> TON OBJECTIF
Réponds à ces questions sur l'extrait consacré à la science-fiction :
(a) D'après Pierre Bordage, qu'est-ce que le saut dans l'espace et le futur permet d'avoir ?
(b) Pour quelle raison Alexis Brocas choisit-il Frank Herbert ?
(c) Quel film de Roman Polanski François Angelier mentionne-t-il ?

> EXTRAIT DE PAGE
......
J’ai le sentiment que nous sommes très souvent dépassés par nos propres inventions, qu’en quelque sorte nos mains vont plus vite que nos cerveaux, nous fabriquons des choses et nous prenons après la mesure de la façon dont ces inventions vont nous modifier et modifier la société. (…) Or la SF permet d’anticiper sur les usages, d’envisager, en poussant très loin les curseurs du présent, les usages ultérieurs qu’on pourrait avoir de la technologie.
(Alexis Brocas)
Nos trois invités nous mettent néanmoins en garde : l'auteur de SF n'est pas un devin, et peut se tromper sur les évolutions technologiques de nos sociétés comme sur ses conséquences. Son rôle n'est donc pas de prédire l'avenir, mais de sonder le présent pour en révéler les tendances en germe et questionner leur évolution.
Je ne pense pas que la SF puisse prédire un quelconque avenir parce que les avenirs ne sont par définition pas écrits et peuvent prendre des tournures complètement inattendues, mais c’est une littérature qui interroge le présent et les courants en germe dans le présent. C’est un effet fourmilière : on met une loupe sur la fourmilière, on voit les mouvements d’ensemble et on se dit que selon telle direction c’est l’abîme, et telle autre, on peut peut-être l’éviter... (…) Le saut dans l’espace et le futur permet d’avoir une vision plus pertinente du présent.
(Pierre Bordage)
Alors faut-il lire de la SF en pleine crise afin de mieux imaginer l'après, pour le meilleur ou pour le pire ? Une question de choix personnel pour nos trois invités, qui ne résistent cependant pas à la tentation de nous livrer leurs sélection de livres ou films SF spéciale Covid... François Angelier retrouve dans le terrifiant Répulsion de Roman Polanski l'aspect psychologique de l'enfermement, est parcouru d'un "frissons sacré" en relisant Lovecraft et se replonge avec délices dans l'oeuvre de J. G. Ballard, Vermillions Sands ou Crash. Pour Alexis Brocas, ce sera un retour aux piliers historiques de la SF avec Ray Bradbury "pour le style" et Frank Herbert "pour l’extrême sophistication de l’univers de Dune". Pierre Bordage le suit sur le choix des Chroniques martiennes (Bradbury) et de Dune (sa "première lecture d’un livre univers"), avant d'ajouter à la liste Orson Scott Card, auteur d'un space-opéra intitulé Les maîtres chanteurs, ponctué d'"un peu d’Asimov et un peu de Heinlein"… Le confinement est peut-être fini, mais les librairies ont rouvert : à vos lectures !
Certaines personnes peuvent se désangoisser en lisant des fictions postapocalyptiques parce que ce sont justement des fictions et qu’après tout elles ne peignent que des cauchemars. (…) C’est une affaire individuelle, et c’est à chacun de mettre en place sa thérapie par l’imaginaire et la littérature.
......
> DONNÉES FOURNIES
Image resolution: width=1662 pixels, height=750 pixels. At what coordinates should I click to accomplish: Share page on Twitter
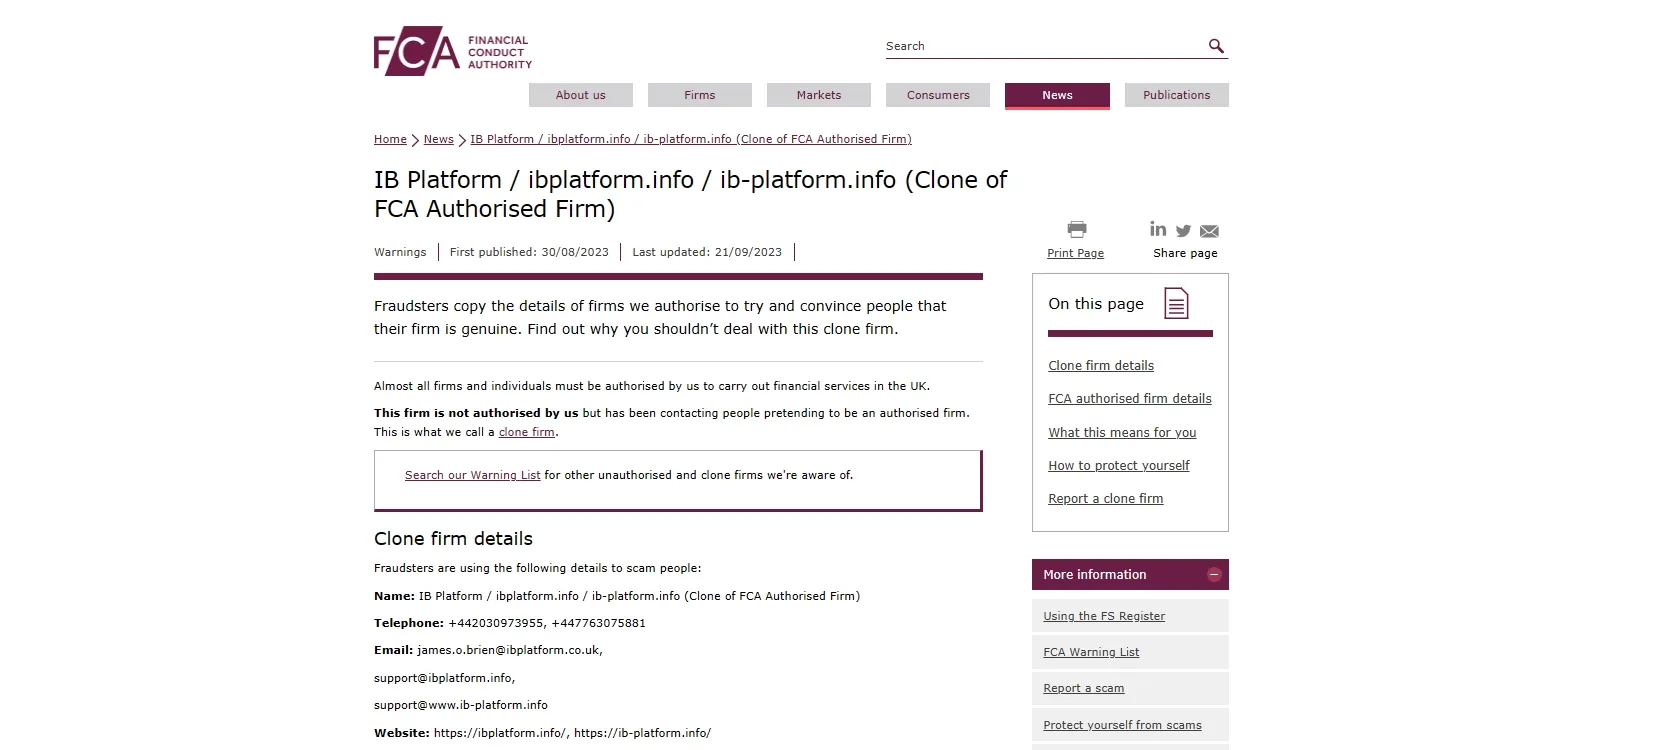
......
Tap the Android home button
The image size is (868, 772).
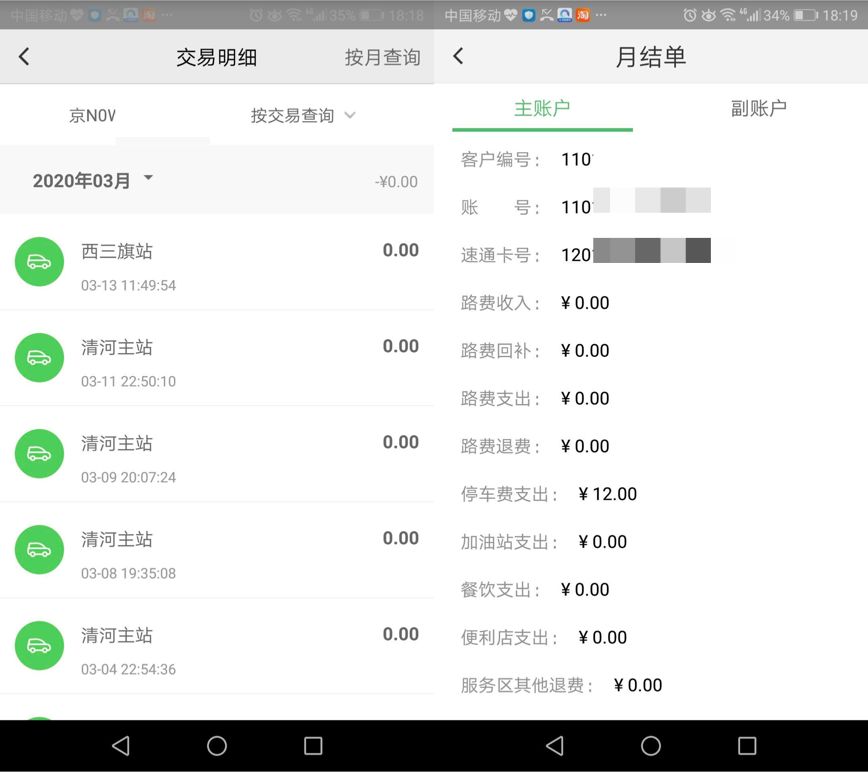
......
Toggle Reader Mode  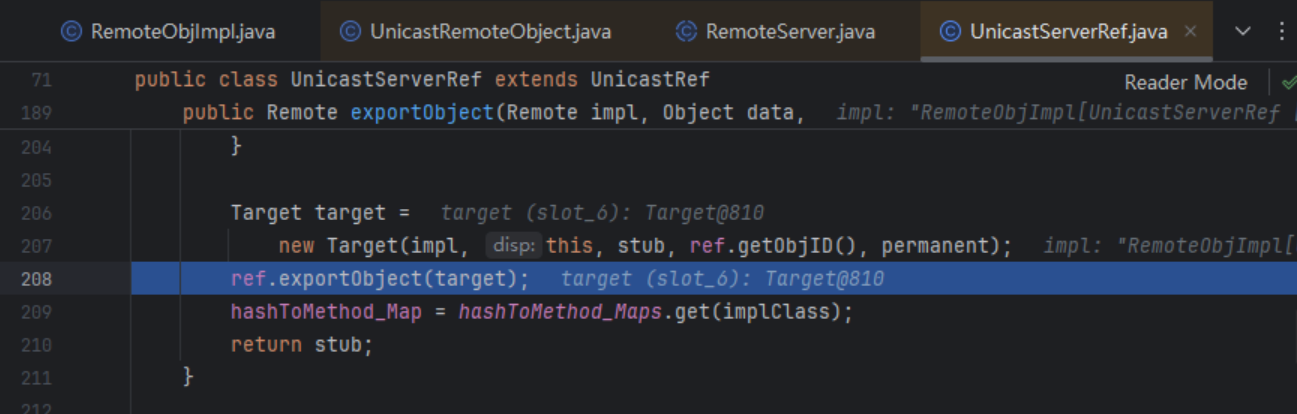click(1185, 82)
......
> RÉPONSE ATTENDUE
(a) Une vision plus pertinente du présent.
(b) Pour l'extrême sophistication de l'univers de Dune.
(c) Répulsion.